READING TEXT –
Rachelle B. Bernstein
Vice President, Tax Counsel
National Retail Federation


President Bush has made federal tax reform a priority in his second term. In his executive order establishing a bi-partisan advisory panel on federal tax reform, the President asked the panel to provide revenue neutral policy options that would meet his goals of simplification, progressivity (recognizing the importance of home ownership and charity), and economic growth and job creation. The panel has been asked to make its recommendations to the Treasury Department by July 31.

To date, the House of Representatives has demonstrated more interest in fundamental tax reform than the Senate. The proposal that has garnered most attention in the House is a proposal to replace federal income, payroll and estate and gift taxes with a national retail sales tax. This proposal, introduced as H.R. 25 by Rep. John Linder (R-GA), has more than 50 co-sponsors in the House, including House Majority Leader Tom DeLay (R-TX).

It appears that the tax-writing committees of Congress do not expect to act on tax reform until they receive the President’s recommendations, although Ways and Means Committee Chairman Bill Thomas (R-CA) has expressed some interest in combining tax reform with social security reform. In particular, Thomas has expressed interest in adopting a VAT in addition to the income tax as a way to fund social security and pension reform. Social Security Subcommittee Chairman Jim McCrery (R-LA) shares this interest. Thomas has said that he would like his Committee to mark-up social security reform legislation in June.

The President’s Advisory Panel on Federal Tax Reform

The President’s Advisory Panel is chaired by former Senator Connie Mack (R-FL) and co-chaired by former Senator John Breaux (D-LA). The panel includes a number of noted economists and academics. The panel divided its work into two stages – examination of the existing tax system and alternatives for reform. They held nine hearings in conjunction with these two stages.

The Advisory Panel heard from 27 witnesses regarding options for reform and is now seeking comments about the potential benefits and problems with the reform proposals they received. The options can probably be divided into (1) proposals for complete replacement of the income tax system with various types of consumption tax systems, (2) proposals to create a dual tax system – by adding a consumption tax to the income tax and making reforms to the current income tax, and (3) reforms of the income tax.

DATA –
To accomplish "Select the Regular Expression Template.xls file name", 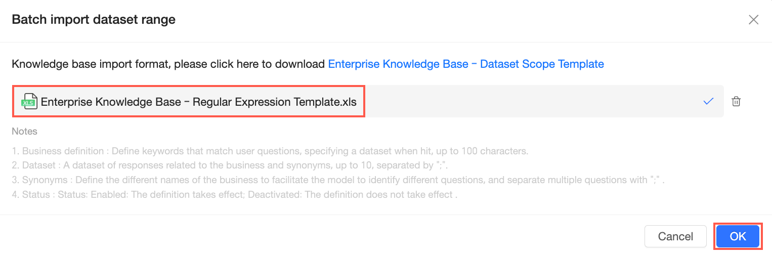I will tap(198, 102).
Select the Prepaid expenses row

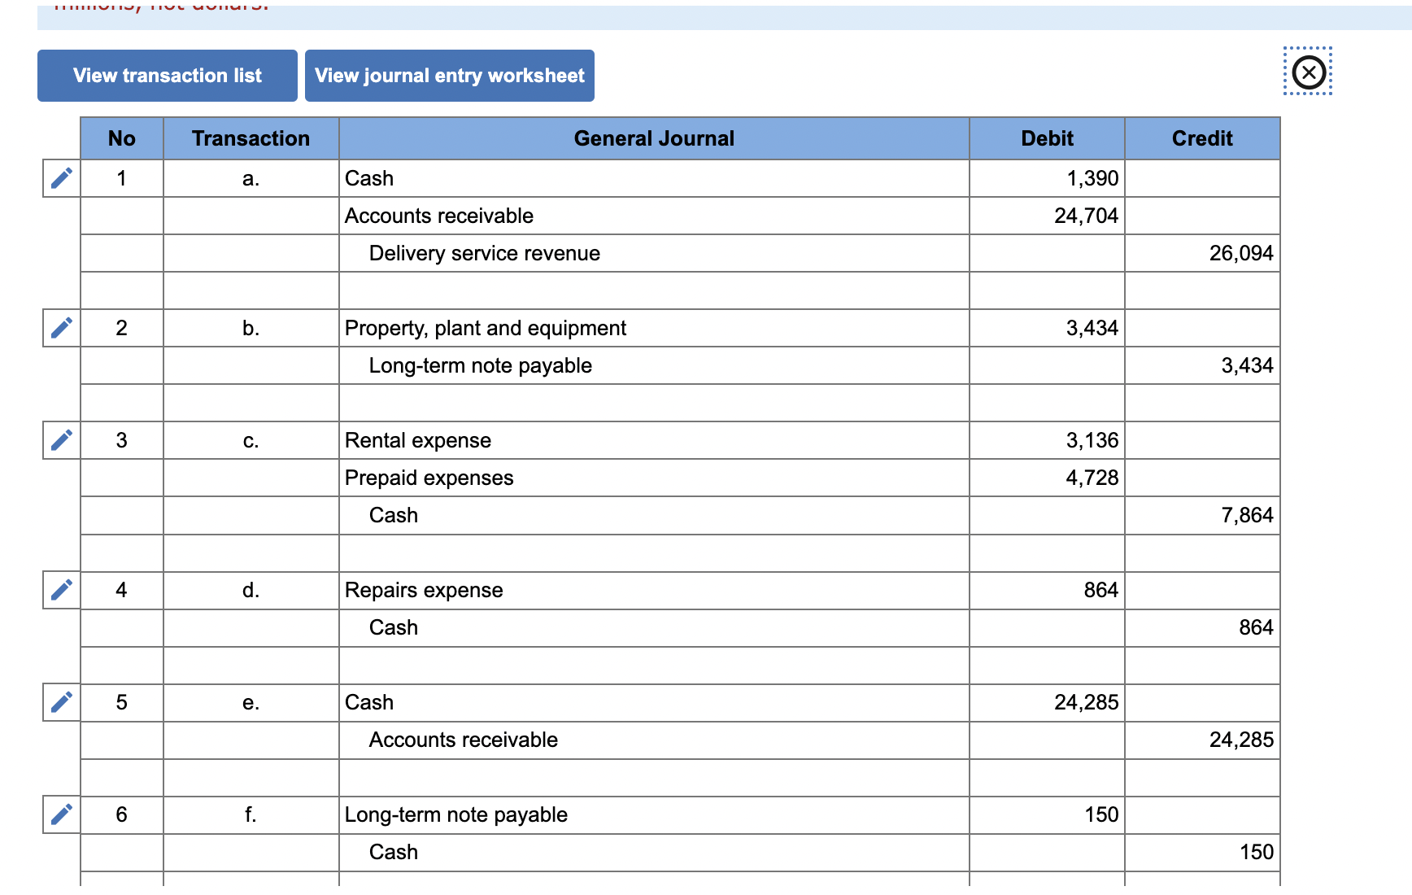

TASK TO CARRY OUT – Pick up the tax reform text where it stops and write the next paragraph.

ANSWER FOR THIS EXERCISE –
Consumption Tax as a Replacement for the Income Tax

The first set of options, replacing the income tax with a consumption tax, includes proposals for a National Retail Sales Tax, a Flat Tax, a Value Added Tax, and a consumed income tax . All consumption tax proposals will depress consumer spending and harm the retail industry.
Consumption taxes are highly regressive, and, therefore, do not meet the President’s criteria of being fair to all. Because lower-income households tend to spend a higher portion of their income, they would pay a higher tax relative to income level than would upper income households. A recent NRF study of H.R. 25, Linder’s proposal for a national retail sales tax, found that if that bill were enacted, families with income less than $18,000 a year would get a tax cut, and families with income over $100,000 would get a tax cut. However, families with incomes between $18,000 and $100,000 a year would have a tax increase. Families earning between $18,000 and $35,000 a year would have the largest tax increase because most families in this income category must use all of their earnings for living expenditures and have no ability to save, regardless of the tax incentive to do so.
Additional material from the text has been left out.